Leonardo da Vinci's painting on this subject is fairly interesting to look at and contains many subtle details that escape the notice of most people, as they simply see the typical religious scene. These details are somewhat disturbing and express somewhat heretical points of view. All references to the painting in this writeup are with the figure of Jesus at the center of the painting as reference, to avoid any confusion.

  • Seated to the right of Jesus, turned away from him, is an unmistakably feminine figure. Commentators explain this away as being the disciple John (who is said to be very young), but note the very feminine bodice and facial features of the figure.
  • This female figure forms a letter "M" with Christ. To some commentators, this would indicate that the female figure is actually Mary Magdalene.
  • A hand that cannot possibly belong to anyone visible at the table cuts across the female figure's neck.
  • The sixth figure from the left of Jesus (the second figure from the left edge of the painting, in profile), looks almost exactly like Jesus himself.

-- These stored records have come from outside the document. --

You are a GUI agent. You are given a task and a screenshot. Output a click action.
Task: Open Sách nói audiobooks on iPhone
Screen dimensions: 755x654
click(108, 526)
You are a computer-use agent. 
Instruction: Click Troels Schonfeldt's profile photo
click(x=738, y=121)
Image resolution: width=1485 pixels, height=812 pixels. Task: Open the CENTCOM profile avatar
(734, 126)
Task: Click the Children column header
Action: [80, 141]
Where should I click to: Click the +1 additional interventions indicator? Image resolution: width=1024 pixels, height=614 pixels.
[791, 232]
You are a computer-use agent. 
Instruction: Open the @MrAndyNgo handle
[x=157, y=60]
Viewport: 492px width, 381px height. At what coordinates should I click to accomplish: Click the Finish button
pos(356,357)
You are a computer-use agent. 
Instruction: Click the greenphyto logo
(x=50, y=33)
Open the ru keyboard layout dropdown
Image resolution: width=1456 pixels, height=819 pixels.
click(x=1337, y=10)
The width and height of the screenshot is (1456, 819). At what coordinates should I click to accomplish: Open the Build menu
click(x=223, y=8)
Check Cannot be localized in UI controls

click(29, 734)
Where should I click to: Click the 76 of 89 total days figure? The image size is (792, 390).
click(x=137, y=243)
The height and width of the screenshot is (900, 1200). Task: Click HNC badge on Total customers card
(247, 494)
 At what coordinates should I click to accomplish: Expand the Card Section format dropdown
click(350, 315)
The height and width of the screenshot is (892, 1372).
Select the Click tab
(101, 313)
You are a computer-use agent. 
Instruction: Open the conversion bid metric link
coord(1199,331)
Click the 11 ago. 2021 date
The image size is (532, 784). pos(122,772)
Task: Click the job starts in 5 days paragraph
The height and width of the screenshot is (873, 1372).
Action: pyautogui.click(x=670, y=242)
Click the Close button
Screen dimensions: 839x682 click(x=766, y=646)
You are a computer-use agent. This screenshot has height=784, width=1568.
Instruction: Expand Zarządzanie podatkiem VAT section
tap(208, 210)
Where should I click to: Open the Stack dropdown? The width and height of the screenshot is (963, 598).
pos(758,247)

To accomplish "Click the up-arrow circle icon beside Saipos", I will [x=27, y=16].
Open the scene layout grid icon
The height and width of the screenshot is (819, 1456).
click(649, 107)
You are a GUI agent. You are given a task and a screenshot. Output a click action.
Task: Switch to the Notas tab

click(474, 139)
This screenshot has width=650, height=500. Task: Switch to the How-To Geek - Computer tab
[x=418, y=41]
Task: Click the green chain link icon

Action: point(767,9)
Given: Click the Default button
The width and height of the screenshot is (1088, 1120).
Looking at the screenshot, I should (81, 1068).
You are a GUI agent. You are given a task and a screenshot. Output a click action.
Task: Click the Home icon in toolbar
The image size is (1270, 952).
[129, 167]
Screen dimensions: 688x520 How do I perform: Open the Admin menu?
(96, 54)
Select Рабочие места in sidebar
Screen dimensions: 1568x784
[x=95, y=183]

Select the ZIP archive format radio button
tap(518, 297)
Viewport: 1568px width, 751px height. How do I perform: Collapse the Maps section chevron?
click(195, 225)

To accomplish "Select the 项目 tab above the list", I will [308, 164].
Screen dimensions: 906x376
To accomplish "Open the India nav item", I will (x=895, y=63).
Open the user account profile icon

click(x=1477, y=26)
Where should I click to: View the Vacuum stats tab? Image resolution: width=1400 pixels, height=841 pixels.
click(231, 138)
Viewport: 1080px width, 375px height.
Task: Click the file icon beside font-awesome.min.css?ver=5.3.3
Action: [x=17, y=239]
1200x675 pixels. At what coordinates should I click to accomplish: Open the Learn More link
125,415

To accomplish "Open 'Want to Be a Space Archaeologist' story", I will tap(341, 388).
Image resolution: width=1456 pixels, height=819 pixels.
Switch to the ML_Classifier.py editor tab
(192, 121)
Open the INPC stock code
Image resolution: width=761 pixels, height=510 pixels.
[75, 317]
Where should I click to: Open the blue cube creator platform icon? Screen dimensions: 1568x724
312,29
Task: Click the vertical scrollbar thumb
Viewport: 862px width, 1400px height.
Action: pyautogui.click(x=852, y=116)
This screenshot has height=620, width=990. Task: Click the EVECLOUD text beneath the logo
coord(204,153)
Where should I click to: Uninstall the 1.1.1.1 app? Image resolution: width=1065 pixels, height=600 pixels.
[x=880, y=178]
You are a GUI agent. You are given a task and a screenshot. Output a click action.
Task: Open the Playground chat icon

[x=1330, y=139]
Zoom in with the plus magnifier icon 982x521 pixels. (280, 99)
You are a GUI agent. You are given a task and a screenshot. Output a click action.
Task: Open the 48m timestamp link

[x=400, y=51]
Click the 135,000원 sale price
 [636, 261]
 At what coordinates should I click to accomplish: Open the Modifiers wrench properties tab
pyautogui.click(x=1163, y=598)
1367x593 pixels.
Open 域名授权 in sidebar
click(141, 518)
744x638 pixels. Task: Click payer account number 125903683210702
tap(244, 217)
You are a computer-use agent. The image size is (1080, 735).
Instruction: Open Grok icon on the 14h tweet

He is even dressed identically, the only difference is that the "real" Jesus has his robe draped on his left shoulder.
  • There is a hand holding a dagger, positioned in such a way as to not belong to any of the figures on the table, pointed threateningly at the third person at the right side of Jesus.
  • The first figure on Jesus' left side is raising his finger upwards in an expression that characterized John the Baptist in many of Leonardo's other works (e.g. his 1513-16 painting and his sculpture). From his facial expression it seems as if this figure is urging Jesus to remember John.
  • The fifth figure on Jesus's left, turned away and with a disdainful expression, looks remarkably like Leonardo himself, as though he were expressing his own disdain for Jesus Christ.
  • There does not seem to be any wine on the table, only bread apparently. It may seem like a minor quibble but the fact is both the bread and the wine were a major feature of the Last Supper. Not displaying "the blood of the new and everlasting covenant" that would be "shed for you and for all men so that sins may be forgiven" which is what the wine is supposed to symbolize is an attempt to minimize or nullify that symbolism.

These kinds of inconsistencies point to the fact that Leonardo may have been versed in a secret heretical tradition, perhaps the Mandaean heresy that believed Jesus to be an impostor who usurped the messiahship from John the Baptist. He may well have accepted the commission to produce such a patently Christian work as a means to secretly slip in some subversive doctrines to those who would take the time to look beyond the religious scene into what the painting really depicted. It would have been his joke on the exoteric power that suppressed his esoteric beliefs.

It could be a just mere coincidence if these inconsistencies appear in only one work, but in fact they are also present in one of the two "Virgin of the Rocks" paintings he made (the one made from 1483-1486 and is now at the Louvre), which had been the subject of a long-running legal dispute between Leonardo and the monastery that commissioned the work. Another work that displays the same kind of suspiciously heretical ideas is his "Adoration of the Magi" (1481-1482).

These strange facts about Leonardo's paintings are among the subject matter of Lynn Picknett and Clive Prince's book The Templar Revelation, which gives a somewhat different account of the Prieure de Sion from that presented in Holy Blood, Holy Grail.